▶ **Collected data**
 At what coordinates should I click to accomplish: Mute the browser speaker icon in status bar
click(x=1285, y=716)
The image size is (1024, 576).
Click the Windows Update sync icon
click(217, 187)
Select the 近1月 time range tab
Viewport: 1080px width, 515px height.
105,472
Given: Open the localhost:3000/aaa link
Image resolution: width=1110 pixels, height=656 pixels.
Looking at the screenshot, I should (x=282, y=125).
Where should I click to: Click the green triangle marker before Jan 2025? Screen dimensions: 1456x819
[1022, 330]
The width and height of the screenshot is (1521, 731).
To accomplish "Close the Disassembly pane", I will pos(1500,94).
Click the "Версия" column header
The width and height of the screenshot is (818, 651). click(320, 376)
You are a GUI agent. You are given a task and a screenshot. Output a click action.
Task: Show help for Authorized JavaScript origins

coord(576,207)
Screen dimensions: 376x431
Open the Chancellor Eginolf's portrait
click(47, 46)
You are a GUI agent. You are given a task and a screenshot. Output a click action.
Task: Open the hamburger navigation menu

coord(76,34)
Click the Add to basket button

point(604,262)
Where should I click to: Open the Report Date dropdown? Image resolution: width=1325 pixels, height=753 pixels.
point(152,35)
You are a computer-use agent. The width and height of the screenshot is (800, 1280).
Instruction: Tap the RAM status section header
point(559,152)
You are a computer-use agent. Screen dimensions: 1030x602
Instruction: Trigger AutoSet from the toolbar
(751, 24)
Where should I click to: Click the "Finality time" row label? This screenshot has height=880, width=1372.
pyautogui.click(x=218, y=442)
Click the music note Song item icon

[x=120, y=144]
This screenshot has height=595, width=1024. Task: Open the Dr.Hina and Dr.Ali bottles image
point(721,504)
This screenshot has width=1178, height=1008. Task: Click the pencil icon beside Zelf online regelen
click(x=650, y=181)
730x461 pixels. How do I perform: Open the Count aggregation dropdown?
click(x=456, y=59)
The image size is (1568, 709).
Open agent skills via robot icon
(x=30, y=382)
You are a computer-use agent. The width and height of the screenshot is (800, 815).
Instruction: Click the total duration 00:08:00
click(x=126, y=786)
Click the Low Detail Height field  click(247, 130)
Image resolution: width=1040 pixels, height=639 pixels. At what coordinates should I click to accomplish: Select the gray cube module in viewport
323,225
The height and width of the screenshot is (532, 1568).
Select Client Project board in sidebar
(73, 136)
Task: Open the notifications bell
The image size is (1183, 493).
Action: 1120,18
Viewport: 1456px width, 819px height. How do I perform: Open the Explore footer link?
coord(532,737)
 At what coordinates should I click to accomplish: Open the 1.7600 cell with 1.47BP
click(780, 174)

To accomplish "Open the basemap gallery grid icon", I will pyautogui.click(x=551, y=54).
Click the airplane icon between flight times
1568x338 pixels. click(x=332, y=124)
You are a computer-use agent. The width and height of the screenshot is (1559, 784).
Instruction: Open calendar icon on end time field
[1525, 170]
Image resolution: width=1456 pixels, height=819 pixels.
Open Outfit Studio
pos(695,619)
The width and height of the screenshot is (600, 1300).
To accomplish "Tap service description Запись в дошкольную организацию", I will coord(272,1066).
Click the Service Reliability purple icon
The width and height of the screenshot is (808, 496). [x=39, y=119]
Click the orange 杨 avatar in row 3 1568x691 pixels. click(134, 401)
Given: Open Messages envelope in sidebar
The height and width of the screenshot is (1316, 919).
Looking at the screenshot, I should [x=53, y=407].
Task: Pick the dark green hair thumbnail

▶ **Your assignment**
All lines carrying the word "will" must be copied from the data above.

▶ **Answer for this exercise**
To accomplish "Close the Disassembly pane", I will pos(1500,94).
To accomplish "Open the basemap gallery grid icon", I will pyautogui.click(x=551, y=54).
To accomplish "Tap service description Запись в дошкольную организацию", I will coord(272,1066).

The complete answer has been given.